A coalition of states that includes Delaware won a court order on May 6 at least temporarily blocking a Trump administration cut to federal Department of Education funding.
In April, a coalition of 15 attorneys general from states including Delaware, as well as the governor of Pennsylvania, sued the U.S. Department of Education claiming a March order that ended states’ access to more than $1 billion in grant funding was unlawful.
The money at the center of the litigation is part of the American Rescue Plan Act, a federal stimulus bill passed by U.S. Congress during the COVID-19 pandemic. It funded education-related programs that support states’ school systems and help vulnerable students, according to a press release issued May 9 by the Delaware Department of Justice.
Funding under the stimulus bill remained available to states to use for local education under extensions granted by the federal government since the end of the pandemic. The Department of Education’s March order ended those extensions, cutting off funding that school districts had already budgeted.

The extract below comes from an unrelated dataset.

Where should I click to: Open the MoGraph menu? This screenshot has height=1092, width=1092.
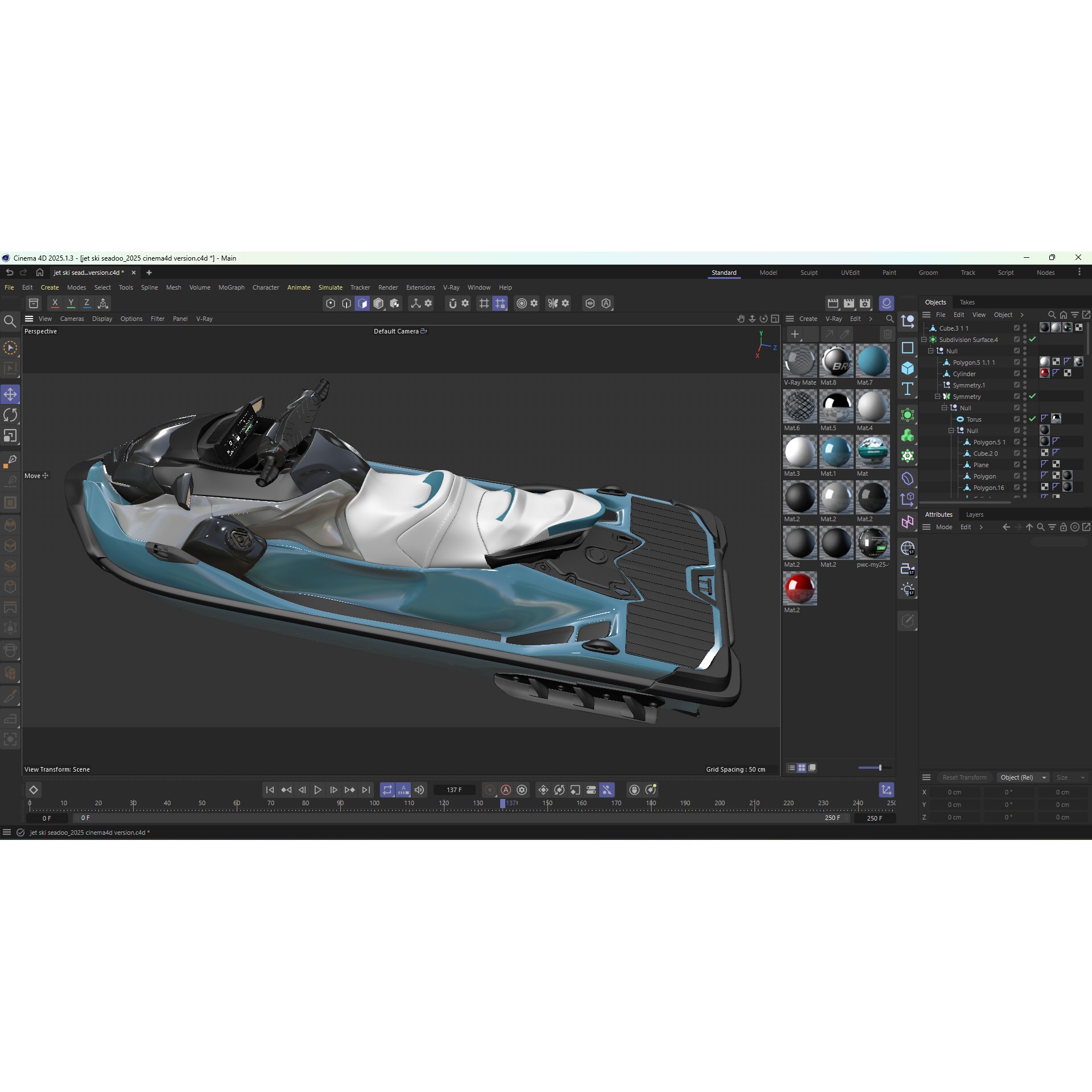[x=231, y=287]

A spokesperson for Delaware Attorney General Kathy Jennings said the total funds for Delaware implicated by the order and lawsuit totaled $43.2 million.
U.S. Secretary of Education Linda McMahon prepares for a television interview at the White House in Washington, D.C., U.S., April 16, 2025.
A judge in the case on May 6 issued a preliminary injunction preventing the blocking of the funding while the parties litigate whether the Trump administration’s order was lawful, according to the order.
The lawsuit is one of many that Delaware has joined in targeting the Trump administration’s actions.